Leadership in Action: Game-Changing ADs and UPMs

November 17, 2011 An AD/UPM Council West/DGA 75th Anniversary Event

On November 17, the 75th Anniversary Committee and the AD/UPM Council West presented Leadership in Action: Game-Changing ADs and UPMs, a celebration of the Assistant Directors and Unit Production Managers whose unique skills balance the creative vision of the Director with the complex realities of production. Moderated by UPM Pieter Jan Brugge (Love and Other Drugs), the panel discussion featured some of the most respected names in the game: Katy Garretson (Frasier) Duncan Henderson (Master and Commander), Sharon Mann (Titanic) and Jerry Ziesmer (Apocalypse Now). 

DGA President Taylor Hackford, fittingly, introduced the Guild's 75th Anniversary penultimate event as ‘the Abby Singer’ in his welcome to the audience in the DGA Headquarters Los Angeles Theater. Acknowledging the crucial role that ADs and UPM play he said, “I can assure you that a crack directorial team is among the most important elements of making any film a success.” 

Council Chair Marie Cantin and Council member Alan B. Curtiss paid tribute to legendary UPM Abby Singer, who was the evening’s very special guest. Curtiss stated that all the evening’s panelists strove to follow in Singer’s footsteps, both by their leadership in the workplace and their service to the Guild.

Kicking off the discussion, Brugge asked the panelists to share how they got their start in the industry. 

Henderson, who began his career as a DGA Trainee and is now a member of the DGA National Board, said he had no background in the business. “I had no connections. I had a business degree and I was working as a stock broker.” To the audience’s amusement, he admitted the reason he wanted a career change was because he “wanted to do something a little bit more exciting.”  He recalled how his start as DGA Trainee in television was instrumental to his career. “You learn enormous discipline that you take with you for the rest of your career. When I worked on The Perfect Storm and we had to shoot four pages in one day and some said we couldn’t do it. I said, ‘Well ER is shooting on the other side of the lot and they’re going to shoot four pages before lunch.’”

Garretson also began as a DGA Trainee and vividly remembers having only been an AD for 30 days when she literally ran into Singer on the Universal lot. “He said. ‘Hey kid, we voted you into the Guild last night!’ I will never forget that moment. That was the first time I realized I had joined a new family.”

Asked to talk about the obstacles she encountered in trying to advance her career, Mann stated that her struggles were with sexism. “I had been on really large pictures as a 2nd AD,” said Mann, “and when I was trying to transition I could not get an interview on a big picture. So I started my 1st AD career in television. It was great but not the career I had envisioned.” It was in fact Henderson who helped her get a meeting with Hollywood Pictures, which sent her career soaring.

Throughout the course of the evening, Brugge screened a series of clips which featuring some iconic moments from the panelists’ body work, and elicited insights into the nuts and bolts behind making movie magic.

Ziesmer, who selected the Napalm scene from Apocalypse Now, regaled the audience with his colorful, larger-than-life account of working with Coppola on location in the Philippines. Upon arrival he found himself having to deal with an entire crew playing volleyball because the required helicopters for the scene had not arrived. Ziesmer said to Coppola, “’Here’s an idea, Francis: let’s film something else…’ And Apocalypse Now began.” Asked by Brugge how they pulled off scenes of warfare in the days before CGI, Ziesmer explained, “Everyone had to know exactly where those bombs were planted and then you had to take the extras and tell them, basically, ‘Don’t walk here, baby.’”

Garretson chose a scene from the film Clifford which she felt was highly instrumental in her career as it highlighted one of the AD duties of setting background. “I do believe that what we do is art,” said Garretson, “and if it’s not, it can be and it should be.
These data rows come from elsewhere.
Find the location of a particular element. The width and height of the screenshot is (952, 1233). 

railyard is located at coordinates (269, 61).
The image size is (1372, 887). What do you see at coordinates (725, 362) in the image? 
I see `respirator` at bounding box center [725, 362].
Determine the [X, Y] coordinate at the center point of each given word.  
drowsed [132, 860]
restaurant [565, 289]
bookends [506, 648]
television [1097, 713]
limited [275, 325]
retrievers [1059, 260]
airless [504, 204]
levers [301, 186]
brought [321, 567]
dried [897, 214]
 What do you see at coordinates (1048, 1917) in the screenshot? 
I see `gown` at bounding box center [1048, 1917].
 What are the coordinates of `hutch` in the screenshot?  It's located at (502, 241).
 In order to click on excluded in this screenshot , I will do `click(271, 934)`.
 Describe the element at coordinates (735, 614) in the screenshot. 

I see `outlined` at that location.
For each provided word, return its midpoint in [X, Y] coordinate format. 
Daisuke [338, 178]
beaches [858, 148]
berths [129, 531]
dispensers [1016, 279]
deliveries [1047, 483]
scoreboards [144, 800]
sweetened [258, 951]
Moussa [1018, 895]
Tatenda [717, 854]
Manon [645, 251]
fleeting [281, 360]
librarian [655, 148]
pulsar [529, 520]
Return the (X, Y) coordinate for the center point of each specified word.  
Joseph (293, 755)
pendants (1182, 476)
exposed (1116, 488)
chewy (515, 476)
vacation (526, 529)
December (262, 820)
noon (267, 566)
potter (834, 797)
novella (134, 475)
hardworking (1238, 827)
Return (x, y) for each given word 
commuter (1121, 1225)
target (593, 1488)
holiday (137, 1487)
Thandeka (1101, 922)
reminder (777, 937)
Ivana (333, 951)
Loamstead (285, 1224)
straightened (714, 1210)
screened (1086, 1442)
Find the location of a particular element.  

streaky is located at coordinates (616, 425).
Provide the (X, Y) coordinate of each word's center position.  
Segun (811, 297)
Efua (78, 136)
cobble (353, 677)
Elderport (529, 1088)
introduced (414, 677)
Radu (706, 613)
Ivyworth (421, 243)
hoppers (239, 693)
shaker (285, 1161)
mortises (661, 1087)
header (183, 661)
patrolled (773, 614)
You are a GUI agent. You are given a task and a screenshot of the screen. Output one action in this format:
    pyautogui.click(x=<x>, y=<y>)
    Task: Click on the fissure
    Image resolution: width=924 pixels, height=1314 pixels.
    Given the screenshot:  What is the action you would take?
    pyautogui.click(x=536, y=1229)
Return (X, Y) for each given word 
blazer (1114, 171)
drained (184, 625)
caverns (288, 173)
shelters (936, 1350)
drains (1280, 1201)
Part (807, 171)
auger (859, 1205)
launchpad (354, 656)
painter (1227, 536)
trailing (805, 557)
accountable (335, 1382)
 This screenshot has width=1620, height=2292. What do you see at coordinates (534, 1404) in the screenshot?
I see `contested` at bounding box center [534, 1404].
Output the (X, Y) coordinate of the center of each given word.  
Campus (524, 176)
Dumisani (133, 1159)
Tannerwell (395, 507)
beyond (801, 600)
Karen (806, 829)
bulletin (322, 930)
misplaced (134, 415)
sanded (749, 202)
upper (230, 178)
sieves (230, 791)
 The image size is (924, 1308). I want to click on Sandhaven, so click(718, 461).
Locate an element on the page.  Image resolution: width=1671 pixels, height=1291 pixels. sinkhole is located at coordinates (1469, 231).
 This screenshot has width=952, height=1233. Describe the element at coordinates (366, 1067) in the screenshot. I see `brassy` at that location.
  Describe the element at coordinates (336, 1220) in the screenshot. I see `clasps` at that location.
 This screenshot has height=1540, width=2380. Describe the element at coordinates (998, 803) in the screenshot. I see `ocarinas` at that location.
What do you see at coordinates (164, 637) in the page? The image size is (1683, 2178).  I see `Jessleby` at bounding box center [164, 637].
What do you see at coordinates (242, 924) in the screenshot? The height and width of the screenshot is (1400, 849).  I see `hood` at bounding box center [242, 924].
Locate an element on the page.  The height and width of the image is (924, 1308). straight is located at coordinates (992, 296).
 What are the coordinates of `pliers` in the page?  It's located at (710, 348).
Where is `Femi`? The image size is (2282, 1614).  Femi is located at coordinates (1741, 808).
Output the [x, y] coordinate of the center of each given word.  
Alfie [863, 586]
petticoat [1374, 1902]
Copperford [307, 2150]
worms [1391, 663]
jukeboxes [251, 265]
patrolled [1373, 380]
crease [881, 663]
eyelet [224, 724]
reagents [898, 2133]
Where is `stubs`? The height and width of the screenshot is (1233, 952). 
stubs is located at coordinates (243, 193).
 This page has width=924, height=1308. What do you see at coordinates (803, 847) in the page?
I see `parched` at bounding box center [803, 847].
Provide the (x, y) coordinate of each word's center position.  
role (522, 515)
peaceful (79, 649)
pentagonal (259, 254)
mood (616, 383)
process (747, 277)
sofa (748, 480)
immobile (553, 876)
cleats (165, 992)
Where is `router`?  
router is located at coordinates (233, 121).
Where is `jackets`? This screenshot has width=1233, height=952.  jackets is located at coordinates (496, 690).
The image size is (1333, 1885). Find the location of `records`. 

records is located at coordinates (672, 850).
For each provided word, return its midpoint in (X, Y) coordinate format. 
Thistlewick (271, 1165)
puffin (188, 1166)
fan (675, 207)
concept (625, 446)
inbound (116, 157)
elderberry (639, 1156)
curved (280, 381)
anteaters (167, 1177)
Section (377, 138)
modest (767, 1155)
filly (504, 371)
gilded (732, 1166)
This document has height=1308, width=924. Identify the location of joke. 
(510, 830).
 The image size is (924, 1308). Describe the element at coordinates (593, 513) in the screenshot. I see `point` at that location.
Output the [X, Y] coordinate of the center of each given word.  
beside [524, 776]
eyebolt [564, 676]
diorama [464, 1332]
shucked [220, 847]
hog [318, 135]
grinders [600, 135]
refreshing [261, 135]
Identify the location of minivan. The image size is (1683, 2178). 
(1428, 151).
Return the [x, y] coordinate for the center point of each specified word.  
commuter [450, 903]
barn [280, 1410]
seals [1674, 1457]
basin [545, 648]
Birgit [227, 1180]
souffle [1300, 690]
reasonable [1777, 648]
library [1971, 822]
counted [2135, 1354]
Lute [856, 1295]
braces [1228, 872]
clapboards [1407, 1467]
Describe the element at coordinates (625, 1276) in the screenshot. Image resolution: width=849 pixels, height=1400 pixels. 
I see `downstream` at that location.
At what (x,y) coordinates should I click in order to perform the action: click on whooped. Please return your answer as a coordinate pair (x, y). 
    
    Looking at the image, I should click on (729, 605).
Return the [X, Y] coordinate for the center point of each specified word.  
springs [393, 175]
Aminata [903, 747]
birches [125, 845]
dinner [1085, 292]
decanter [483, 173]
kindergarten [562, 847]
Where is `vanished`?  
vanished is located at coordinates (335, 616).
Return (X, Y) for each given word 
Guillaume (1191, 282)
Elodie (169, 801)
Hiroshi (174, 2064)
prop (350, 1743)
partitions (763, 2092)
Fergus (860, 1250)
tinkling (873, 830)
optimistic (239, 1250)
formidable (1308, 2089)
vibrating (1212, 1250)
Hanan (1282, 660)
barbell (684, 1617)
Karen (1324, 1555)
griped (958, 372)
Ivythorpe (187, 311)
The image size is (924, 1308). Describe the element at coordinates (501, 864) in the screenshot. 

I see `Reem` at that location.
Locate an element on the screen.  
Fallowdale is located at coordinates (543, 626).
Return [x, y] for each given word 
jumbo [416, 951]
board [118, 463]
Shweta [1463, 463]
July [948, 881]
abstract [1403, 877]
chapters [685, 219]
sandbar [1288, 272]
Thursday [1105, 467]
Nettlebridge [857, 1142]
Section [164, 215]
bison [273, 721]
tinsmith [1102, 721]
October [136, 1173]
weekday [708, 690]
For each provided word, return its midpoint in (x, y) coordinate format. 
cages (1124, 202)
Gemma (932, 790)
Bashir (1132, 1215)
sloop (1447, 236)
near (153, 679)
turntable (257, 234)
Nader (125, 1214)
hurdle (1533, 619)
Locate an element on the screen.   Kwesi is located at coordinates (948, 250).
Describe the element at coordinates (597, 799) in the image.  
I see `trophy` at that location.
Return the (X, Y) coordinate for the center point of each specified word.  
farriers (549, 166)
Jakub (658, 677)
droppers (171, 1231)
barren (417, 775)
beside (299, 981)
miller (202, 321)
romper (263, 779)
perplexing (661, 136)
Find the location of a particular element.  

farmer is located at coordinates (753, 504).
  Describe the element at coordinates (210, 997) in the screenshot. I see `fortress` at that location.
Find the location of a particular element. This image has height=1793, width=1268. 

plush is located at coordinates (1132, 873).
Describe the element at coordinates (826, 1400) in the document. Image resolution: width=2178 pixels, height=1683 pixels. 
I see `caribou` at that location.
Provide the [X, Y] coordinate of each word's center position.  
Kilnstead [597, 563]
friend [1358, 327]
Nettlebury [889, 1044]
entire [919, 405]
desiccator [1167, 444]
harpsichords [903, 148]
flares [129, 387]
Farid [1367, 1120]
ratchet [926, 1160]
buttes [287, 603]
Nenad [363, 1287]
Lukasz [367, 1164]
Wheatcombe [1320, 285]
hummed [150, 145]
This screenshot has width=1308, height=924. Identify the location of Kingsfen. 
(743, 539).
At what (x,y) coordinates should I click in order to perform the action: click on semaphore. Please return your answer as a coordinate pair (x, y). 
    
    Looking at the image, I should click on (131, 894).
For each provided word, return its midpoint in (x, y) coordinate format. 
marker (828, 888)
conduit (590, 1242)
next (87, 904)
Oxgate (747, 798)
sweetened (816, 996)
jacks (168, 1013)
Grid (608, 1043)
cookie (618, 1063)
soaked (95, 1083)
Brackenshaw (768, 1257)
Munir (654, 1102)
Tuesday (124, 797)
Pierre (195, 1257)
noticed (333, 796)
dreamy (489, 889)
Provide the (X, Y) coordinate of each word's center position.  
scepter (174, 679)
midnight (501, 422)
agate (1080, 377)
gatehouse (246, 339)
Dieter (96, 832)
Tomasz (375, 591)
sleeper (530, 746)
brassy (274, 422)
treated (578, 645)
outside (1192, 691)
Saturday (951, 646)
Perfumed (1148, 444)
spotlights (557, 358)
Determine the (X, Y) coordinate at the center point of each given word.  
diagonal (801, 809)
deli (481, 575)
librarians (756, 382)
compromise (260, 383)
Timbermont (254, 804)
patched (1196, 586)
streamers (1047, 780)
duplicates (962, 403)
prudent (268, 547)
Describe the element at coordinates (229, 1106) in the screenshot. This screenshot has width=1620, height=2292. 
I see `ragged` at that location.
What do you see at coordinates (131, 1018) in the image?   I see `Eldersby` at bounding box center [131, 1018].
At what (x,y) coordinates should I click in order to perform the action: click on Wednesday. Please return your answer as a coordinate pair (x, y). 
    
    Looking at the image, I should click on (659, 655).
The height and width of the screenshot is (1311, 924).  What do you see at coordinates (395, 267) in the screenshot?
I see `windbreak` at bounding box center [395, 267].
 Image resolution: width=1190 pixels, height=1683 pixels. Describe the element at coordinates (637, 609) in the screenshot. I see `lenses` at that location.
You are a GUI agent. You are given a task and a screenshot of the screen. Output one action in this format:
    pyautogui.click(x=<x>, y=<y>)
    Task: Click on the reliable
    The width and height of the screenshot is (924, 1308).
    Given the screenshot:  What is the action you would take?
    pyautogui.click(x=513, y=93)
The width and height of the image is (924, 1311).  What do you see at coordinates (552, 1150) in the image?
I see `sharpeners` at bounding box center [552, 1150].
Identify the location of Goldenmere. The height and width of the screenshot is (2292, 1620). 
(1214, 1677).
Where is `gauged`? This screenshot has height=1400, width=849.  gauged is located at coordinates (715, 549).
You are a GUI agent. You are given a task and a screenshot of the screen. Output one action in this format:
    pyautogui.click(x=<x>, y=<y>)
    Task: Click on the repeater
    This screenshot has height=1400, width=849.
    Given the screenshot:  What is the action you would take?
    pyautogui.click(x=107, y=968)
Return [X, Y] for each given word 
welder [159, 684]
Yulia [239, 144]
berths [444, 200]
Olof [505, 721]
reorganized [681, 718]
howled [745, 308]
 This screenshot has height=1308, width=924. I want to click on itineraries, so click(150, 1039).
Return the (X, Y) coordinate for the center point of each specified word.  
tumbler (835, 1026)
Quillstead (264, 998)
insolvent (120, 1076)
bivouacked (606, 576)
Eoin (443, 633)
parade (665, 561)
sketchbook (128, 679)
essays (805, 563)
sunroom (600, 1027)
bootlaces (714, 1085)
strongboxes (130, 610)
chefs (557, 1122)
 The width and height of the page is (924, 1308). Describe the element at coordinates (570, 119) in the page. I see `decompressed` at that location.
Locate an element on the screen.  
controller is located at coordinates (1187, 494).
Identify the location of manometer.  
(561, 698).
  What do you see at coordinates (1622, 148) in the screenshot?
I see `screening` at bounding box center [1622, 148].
As a 2nd AD I was able to get really creative with the background on this project. There’s this stigma of ADs being the ‘technical’ people, but even as a 1st AD on Frasier, I would still work with the background talent because I really love the interaction and that creative aspect of the job.”

“The role of a UPM and the AD is to keep people safe,” said Mann who, exemplifying what it means to “think like an AD,” went to great lengths to keep the Titanic  background talent safe. Recruited on to the film by Henderson, who was studio executive at the time, Mann went so far as to volunteer to experiment with medical experts to find out how long she could stay in 55 degree water before slipping into hypothermia. “What made me a good UPM is the fact I’d been an AD. I knew the point of the whole thing is the Director’s vision.” 

Henderson agreed. ”You’re the chameleon. You’re the one that changes to service what the Director needs. You’re both trying to make the best picture that you can.”

Brugge closed the evening noting that although a film is the reflection of the Director’s vision, the gifted and talented ADs and UPMs “create the space for the actors who, ultimately, the audience comes to see.”